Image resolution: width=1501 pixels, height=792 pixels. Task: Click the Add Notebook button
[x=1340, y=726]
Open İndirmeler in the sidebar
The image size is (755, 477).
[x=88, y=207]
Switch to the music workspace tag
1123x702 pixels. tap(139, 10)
...
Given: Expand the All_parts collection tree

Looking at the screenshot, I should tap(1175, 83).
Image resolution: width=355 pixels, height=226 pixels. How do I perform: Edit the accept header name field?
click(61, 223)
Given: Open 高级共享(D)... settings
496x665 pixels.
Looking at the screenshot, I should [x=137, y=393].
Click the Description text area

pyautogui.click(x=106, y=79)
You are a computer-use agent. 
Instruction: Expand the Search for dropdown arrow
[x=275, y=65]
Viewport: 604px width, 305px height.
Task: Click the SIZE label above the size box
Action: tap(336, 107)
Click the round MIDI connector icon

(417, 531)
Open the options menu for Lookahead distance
---
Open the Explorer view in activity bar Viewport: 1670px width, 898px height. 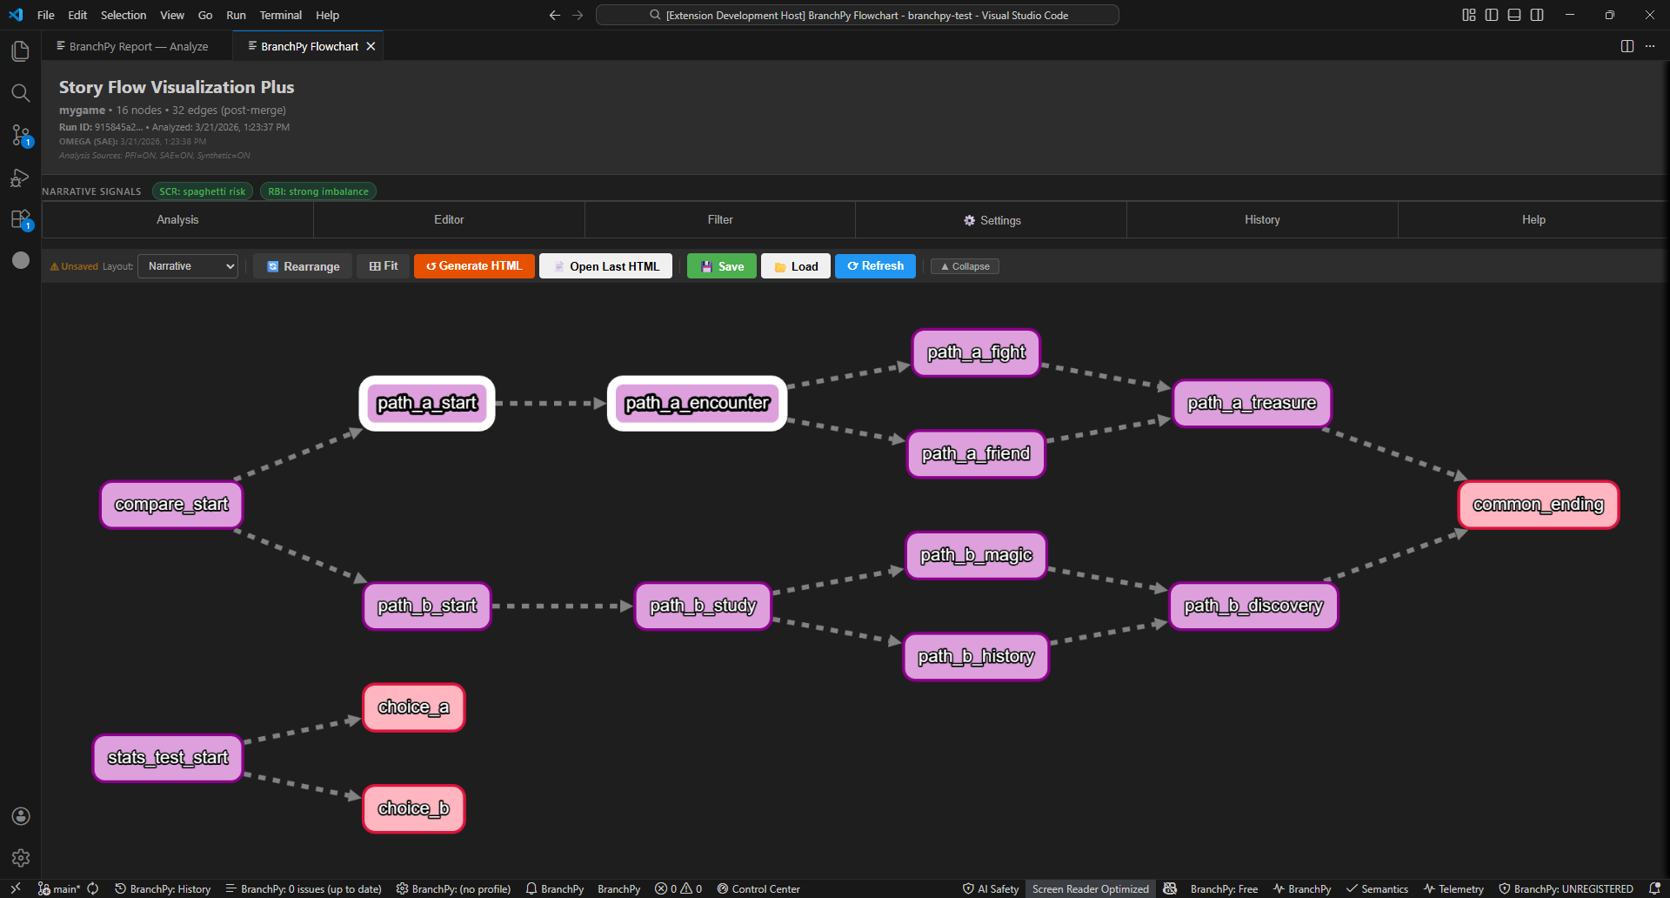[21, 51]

**Task statement**
Rewrite the entries starting at the line that has "You are a computer-use agent." and stopping after the line that has "Open the options menu for Lookahead distance", with "dropdown arrow" changed to "menu arrow" and nothing else altered.

**Reply**
You are a computer-use agent. 
Instruction: Expand the Search for menu arrow
[x=275, y=65]
Viewport: 604px width, 305px height.
Task: Click the SIZE label above the size box
Action: tap(336, 107)
Click the round MIDI connector icon

(417, 531)
Open the options menu for Lookahead distance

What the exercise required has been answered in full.